I’m very proud to be living in New Haven, Connecticut, it’s a safe haven community. We have a very active refugee resettlement agency here called IRIS, and we are a community that’s taken in its fair share of Afghan, Iraqi and Syrian refugees, and there are a number of amazing local catering, food, refugee food non-profits that have been developed in New Haven to give refugee women chefs a chance to make delicious meals and to sort of serve our local community.

There’s a lot of activism for refugees going on in Connecticut, and I feel very proud of it. And actually the end of my book, I sort of put the showcase on New Haven and Yale University for all of the good work that it’s doing to help legally, economically to really support the local refugee population.

Another really important point, I think I need to say this. A lot of the refugees who’ve come to the US, who have been allowed in in recent years, they’re called SIVs, they have special immigrant visas.And why is that? They are the ones who helped US troops on the ground in Iraq and in Syria, in Afghanistan.

There’s been special programs to make sure that men and women who helped the US in its various operations in the Middle East also that they do get entrance to this country. So I think if there’s one group of refugees coming to the US from the Middle East now, it’s particularly men who help translate, drive, do work with American troops, and so they’ve been given special priority, especially over the last four years, I would say.

21:21Sign off

Jed: Wow!
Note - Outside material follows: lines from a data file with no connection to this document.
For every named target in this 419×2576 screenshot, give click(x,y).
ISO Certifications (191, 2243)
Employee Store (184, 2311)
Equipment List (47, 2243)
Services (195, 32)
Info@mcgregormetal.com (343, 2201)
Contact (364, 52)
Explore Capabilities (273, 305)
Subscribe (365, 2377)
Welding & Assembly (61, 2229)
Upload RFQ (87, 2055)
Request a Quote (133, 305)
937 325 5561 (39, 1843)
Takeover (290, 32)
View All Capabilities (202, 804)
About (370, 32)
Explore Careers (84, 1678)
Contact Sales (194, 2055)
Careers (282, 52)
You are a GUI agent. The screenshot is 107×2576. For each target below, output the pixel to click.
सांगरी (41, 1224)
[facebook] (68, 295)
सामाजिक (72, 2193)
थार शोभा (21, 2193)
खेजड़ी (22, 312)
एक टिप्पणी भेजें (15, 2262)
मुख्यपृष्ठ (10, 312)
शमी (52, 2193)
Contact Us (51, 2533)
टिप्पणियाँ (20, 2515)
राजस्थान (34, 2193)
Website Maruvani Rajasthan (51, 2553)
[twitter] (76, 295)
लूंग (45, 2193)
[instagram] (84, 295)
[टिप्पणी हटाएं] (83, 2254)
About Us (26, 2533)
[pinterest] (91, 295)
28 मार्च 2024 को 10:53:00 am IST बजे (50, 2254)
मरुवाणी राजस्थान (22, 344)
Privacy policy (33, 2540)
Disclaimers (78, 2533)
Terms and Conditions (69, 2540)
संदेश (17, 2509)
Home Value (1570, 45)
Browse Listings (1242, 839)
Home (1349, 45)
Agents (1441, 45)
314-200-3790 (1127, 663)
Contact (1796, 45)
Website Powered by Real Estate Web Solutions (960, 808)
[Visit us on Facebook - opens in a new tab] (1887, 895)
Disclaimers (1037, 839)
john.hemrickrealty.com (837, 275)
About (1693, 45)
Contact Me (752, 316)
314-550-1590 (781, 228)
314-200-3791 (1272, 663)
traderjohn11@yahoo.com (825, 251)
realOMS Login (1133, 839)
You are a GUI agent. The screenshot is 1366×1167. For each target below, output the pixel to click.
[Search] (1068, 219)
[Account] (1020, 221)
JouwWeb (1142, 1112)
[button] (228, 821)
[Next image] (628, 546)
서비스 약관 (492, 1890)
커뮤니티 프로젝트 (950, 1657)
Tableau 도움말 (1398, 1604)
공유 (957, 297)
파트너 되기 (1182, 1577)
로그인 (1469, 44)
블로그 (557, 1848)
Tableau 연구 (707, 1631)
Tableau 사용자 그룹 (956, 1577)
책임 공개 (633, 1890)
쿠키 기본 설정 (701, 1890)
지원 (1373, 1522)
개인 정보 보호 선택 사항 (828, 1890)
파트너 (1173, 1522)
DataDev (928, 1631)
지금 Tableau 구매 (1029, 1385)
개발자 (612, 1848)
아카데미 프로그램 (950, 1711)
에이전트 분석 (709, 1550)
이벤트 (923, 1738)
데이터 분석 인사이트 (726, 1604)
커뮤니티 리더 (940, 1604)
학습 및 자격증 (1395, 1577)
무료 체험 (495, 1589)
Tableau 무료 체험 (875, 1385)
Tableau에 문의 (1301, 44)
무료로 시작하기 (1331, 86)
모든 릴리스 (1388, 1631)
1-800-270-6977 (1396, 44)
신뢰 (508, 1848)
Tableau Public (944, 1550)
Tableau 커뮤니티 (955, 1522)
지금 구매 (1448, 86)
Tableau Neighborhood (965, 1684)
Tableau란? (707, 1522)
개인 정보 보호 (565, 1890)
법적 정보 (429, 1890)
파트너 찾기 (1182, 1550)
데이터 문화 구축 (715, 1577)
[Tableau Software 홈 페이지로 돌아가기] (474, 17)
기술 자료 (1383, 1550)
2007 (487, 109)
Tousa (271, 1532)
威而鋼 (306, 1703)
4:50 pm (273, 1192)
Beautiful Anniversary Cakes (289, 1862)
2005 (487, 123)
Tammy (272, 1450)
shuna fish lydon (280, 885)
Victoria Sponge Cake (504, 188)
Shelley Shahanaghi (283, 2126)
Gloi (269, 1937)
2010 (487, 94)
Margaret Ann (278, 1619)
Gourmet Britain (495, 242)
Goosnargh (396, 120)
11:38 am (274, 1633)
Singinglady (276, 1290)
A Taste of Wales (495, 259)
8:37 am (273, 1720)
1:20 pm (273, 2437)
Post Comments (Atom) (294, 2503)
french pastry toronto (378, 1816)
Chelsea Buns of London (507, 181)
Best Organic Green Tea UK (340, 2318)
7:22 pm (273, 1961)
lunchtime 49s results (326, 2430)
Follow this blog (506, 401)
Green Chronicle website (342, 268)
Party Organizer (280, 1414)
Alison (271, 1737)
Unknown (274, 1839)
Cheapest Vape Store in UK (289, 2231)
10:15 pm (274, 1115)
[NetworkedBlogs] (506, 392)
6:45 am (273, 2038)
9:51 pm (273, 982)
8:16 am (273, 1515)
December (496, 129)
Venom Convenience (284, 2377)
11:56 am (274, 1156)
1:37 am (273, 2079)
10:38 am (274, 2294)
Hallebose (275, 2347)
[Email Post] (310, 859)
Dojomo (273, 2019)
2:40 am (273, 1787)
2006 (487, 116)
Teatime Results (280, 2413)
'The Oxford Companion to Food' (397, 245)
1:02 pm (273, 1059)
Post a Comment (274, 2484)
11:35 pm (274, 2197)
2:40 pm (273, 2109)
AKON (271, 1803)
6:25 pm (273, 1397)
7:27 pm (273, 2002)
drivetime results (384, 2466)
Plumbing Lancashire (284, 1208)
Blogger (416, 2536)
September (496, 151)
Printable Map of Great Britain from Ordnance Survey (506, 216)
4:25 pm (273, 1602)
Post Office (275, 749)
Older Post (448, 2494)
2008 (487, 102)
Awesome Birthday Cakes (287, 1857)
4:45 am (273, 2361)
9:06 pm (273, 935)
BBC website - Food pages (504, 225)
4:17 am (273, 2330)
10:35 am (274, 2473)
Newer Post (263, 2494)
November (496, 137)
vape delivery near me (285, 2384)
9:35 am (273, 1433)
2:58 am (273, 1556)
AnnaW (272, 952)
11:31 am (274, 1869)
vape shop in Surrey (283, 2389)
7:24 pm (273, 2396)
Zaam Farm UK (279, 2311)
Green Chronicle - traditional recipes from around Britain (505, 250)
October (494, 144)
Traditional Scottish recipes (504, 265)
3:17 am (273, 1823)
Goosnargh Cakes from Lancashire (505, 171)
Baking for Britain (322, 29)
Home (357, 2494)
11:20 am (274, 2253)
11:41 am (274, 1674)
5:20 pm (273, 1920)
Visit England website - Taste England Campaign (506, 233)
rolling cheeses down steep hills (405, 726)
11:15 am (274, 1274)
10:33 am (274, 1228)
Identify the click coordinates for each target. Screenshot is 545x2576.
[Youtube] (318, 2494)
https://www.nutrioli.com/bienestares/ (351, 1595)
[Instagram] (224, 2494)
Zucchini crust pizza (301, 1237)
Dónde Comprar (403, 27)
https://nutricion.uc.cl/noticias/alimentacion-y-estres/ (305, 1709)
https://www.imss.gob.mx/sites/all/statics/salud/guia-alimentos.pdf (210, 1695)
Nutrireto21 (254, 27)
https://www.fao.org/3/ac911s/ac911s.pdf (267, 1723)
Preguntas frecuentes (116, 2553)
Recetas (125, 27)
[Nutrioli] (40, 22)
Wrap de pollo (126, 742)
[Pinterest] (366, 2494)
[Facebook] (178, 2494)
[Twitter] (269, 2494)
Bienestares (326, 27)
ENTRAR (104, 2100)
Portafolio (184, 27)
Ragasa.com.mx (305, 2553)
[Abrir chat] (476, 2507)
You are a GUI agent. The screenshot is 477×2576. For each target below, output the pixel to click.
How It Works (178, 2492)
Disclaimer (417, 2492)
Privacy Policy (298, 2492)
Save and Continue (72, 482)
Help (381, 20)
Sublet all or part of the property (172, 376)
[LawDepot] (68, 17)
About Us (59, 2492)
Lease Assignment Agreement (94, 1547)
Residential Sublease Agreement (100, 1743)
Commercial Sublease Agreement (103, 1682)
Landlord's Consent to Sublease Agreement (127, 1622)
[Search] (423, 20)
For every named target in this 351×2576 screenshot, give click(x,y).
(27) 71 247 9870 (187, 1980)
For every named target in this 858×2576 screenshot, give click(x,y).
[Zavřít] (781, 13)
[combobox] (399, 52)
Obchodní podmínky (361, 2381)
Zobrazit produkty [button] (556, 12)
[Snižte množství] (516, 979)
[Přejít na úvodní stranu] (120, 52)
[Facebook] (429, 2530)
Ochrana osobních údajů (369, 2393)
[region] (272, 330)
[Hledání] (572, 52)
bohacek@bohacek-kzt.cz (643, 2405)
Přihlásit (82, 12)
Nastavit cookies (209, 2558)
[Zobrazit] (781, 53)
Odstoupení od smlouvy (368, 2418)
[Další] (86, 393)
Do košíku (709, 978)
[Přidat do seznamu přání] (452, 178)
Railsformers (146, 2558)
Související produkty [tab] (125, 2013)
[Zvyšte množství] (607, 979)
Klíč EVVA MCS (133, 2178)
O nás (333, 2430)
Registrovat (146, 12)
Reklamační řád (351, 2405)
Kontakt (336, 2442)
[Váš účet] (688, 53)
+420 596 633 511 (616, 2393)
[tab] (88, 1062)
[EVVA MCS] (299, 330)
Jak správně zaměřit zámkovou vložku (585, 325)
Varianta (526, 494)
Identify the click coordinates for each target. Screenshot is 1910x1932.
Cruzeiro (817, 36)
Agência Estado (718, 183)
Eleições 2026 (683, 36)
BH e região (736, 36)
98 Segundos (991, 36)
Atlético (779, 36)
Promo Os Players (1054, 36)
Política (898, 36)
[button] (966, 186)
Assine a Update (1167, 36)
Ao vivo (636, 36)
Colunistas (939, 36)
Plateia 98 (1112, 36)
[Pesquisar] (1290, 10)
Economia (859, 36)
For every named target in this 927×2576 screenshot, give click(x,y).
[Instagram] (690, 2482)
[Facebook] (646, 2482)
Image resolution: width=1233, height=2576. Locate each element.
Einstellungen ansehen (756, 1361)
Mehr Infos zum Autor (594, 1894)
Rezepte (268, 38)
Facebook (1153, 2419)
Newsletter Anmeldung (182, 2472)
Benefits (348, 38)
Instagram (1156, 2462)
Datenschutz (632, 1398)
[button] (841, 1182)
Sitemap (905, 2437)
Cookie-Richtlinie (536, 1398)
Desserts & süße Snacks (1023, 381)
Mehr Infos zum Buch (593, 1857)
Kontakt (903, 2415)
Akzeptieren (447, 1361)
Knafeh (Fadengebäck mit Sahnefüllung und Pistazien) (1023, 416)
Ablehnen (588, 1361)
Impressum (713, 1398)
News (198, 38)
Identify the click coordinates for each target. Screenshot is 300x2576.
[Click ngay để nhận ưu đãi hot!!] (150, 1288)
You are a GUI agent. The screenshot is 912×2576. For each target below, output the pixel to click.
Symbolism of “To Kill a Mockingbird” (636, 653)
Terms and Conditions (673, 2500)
That’s great. What an uplifting bunch of things that you have brought to the attention of the world through your great anthropological skills, and we are so honored to have had you on the show. Thank you very much for spending the time with us and we look forward to reading your book.

Marcia: Thank you, it’s been a pleasure talking with you, and thank you so much for focusing on this latest and I think pretty important book. Thank you so much.